What you should do:
Pull out of the data below the stretch of lines bounded by the one containing "Task: Cancel the installation wizard" and the one containing "Task: Tap the Android home navigation icon", both bounds included, unchanged.

[Records from a collection]
· · · ·

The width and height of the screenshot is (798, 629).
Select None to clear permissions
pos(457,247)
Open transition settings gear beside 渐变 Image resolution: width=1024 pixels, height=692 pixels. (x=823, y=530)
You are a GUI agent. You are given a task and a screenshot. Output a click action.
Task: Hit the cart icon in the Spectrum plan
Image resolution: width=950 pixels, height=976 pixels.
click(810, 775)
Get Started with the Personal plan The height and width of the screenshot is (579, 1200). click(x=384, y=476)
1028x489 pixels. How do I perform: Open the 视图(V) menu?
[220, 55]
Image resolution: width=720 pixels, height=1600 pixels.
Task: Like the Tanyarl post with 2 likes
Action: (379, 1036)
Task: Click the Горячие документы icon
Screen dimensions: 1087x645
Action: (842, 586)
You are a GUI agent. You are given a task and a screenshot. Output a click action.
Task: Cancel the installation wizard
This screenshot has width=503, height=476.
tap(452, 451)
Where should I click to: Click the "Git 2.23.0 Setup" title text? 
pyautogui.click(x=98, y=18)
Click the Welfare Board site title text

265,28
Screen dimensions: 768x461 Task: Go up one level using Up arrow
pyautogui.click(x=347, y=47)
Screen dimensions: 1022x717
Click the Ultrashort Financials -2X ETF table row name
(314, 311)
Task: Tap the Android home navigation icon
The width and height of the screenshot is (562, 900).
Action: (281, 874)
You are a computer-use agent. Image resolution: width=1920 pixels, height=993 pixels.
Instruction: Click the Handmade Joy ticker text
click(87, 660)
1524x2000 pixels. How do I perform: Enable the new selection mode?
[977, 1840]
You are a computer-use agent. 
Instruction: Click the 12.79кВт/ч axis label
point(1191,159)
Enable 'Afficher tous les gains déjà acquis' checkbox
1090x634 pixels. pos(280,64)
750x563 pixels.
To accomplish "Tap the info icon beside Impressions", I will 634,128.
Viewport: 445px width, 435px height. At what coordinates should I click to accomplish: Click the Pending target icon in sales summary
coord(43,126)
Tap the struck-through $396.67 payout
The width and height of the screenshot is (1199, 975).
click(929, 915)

· · · ·

Task solution:
Task: Cancel the installation wizard
This screenshot has width=503, height=476.
tap(452, 451)
Where should I click to: Click the "Git 2.23.0 Setup" title text? 
pyautogui.click(x=98, y=18)
Click the Welfare Board site title text

265,28
Screen dimensions: 768x461 Task: Go up one level using Up arrow
pyautogui.click(x=347, y=47)
Screen dimensions: 1022x717
Click the Ultrashort Financials -2X ETF table row name
(314, 311)
Task: Tap the Android home navigation icon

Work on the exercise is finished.